Looking for criterion for $\mathbb{Z}G$-modules to be projective Given a finite group $G$ and a (finitely generated) $\mathbb{Z}G$-module $M$, assume that for each prime $p$ dividing the order $|G|$ of $G$ the $\mathbb{Z}_pG$-module $M^{\mathbb{Z}_p} = M\otimes\mathbb{Z}_p$ is projective.

How can I prove that $M$ is projective?

 A: As Geoff mentioned, there is a lot of material on this type of question in "Methods of Representation Theory" by Curtis and Reiner, though I think Volume 1 is more relevant here.

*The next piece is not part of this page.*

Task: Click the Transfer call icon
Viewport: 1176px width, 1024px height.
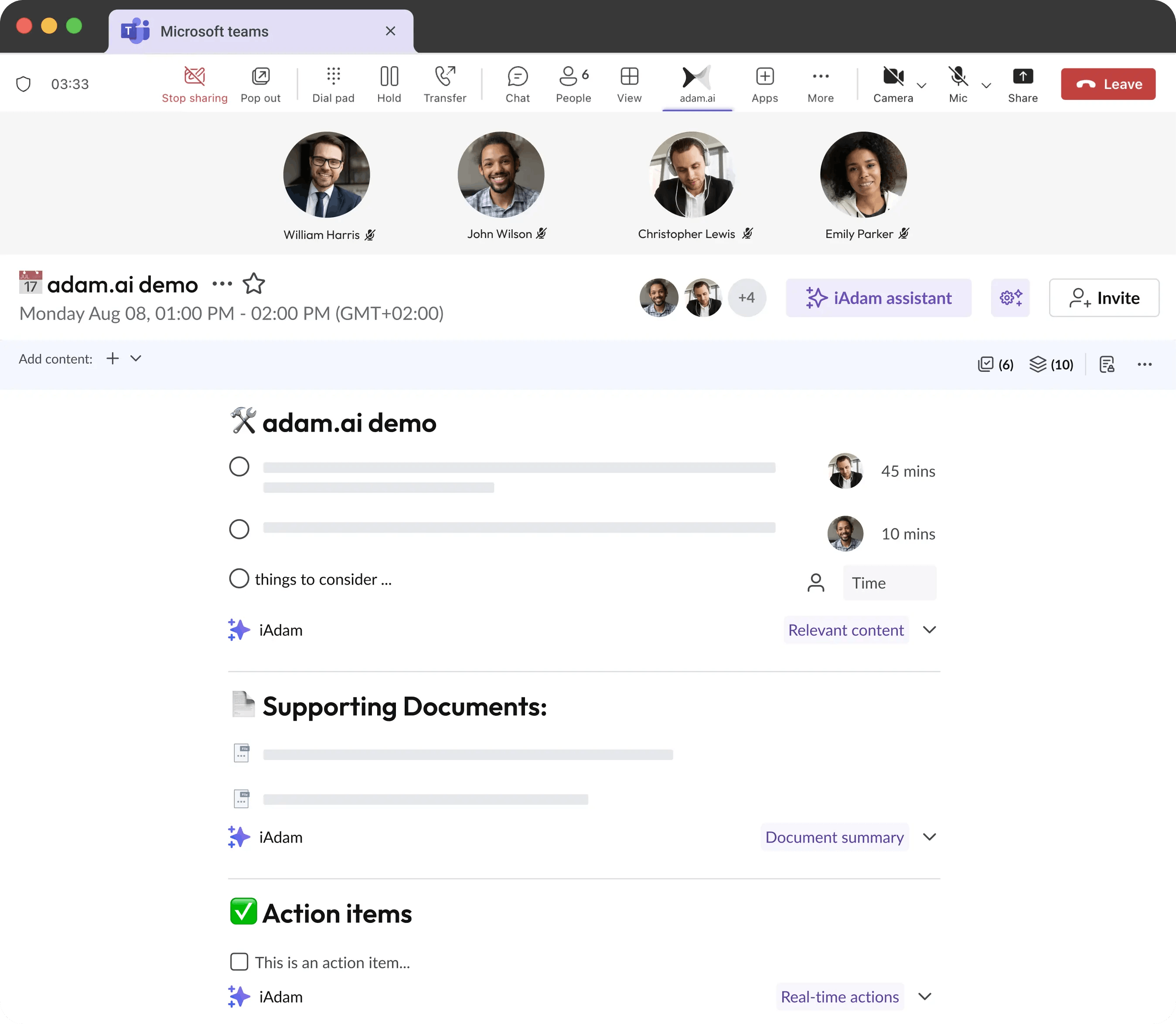Action: click(x=445, y=84)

If we specialise Corollary (25.16) to the case you are interested in, then we get the following:
Let $G$ be a finite group of order $n$. Let $M$ be a finitely generated left $\mathbb{Z}[G]$-module. Suppose that $M$ is free as a $\mathbb{Z}$-module. Then $M$ is $\mathbb{Z}[G]$-projective if and only if $M \otimes_{\mathbb{Z}}\mathbb{Z}_{p}$ is $\mathbb{Z}_{p}[G]$-projective for each prime $p$ dividing $n$.
"Maximal Orders" by Reiner will probably also be a useful reference. 
A: You need to assume projectivity for all primes $p$, otherwise stupid counterexamples are easily found with $G$ the trivial group.
Assuming this, then for any finitely generated $\mathbb Z G$-module $N$, the Ext modules
$Ext^i_{\mathbb Z G}(M,N)$ are finitely generated $\mathbb Z$-modules, whose localisations satisfy
$$Ext^i_{\mathbb Z G}(M,N)\otimes_{\mathbb Z} \mathbb Z_p =
Ext^i_{\mathbb Z_p G}(M \otimes_{\mathbb Z} \mathbb Z_p,N\otimes_{\mathbb Z} \mathbb Z_p)=0.
$$
for $i>0$. To see this, pick a resolution of $M$ by free and finitely generated $\mathbb Z G$-modules and use the flatness of $\mathbb Z_p$ over $\mathbb Z$.
Therefore these Ext modules vanish and $M$ is projective over $\mathbb Z G$.